--- EXERCISE ---
With the material below, print exactly the lines between the line holding "Open Contacts with" and the line holding "Click the Všechny", inclusive. Add nothing else.

--- EXTRACTED RECORDS ---
* * * *

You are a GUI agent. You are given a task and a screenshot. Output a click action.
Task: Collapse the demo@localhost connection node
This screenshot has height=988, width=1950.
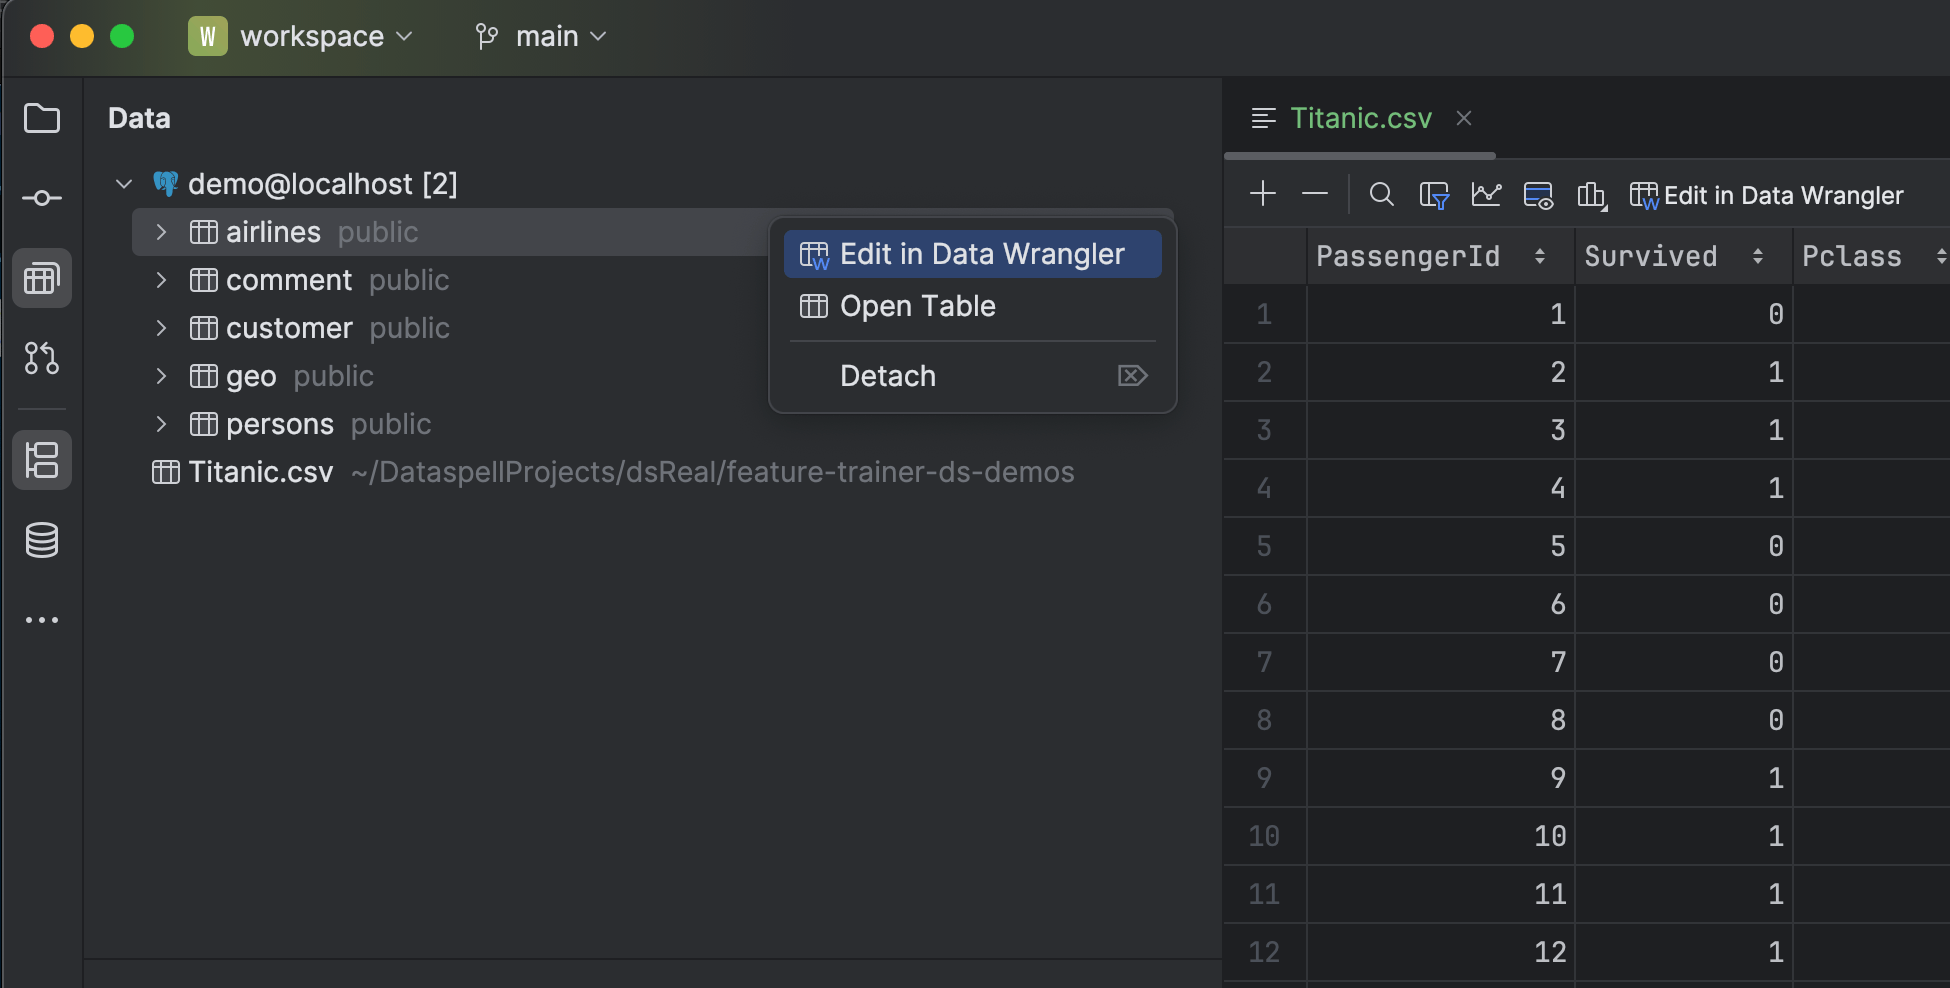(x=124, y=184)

* * * *

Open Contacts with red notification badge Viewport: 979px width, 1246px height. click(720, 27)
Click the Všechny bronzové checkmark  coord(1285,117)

* * * *

--- SOLUTION TO THIS PROBLEM ---
Open Contacts with red notification badge Viewport: 979px width, 1246px height. click(720, 27)
Click the Všechny bronzové checkmark  coord(1285,117)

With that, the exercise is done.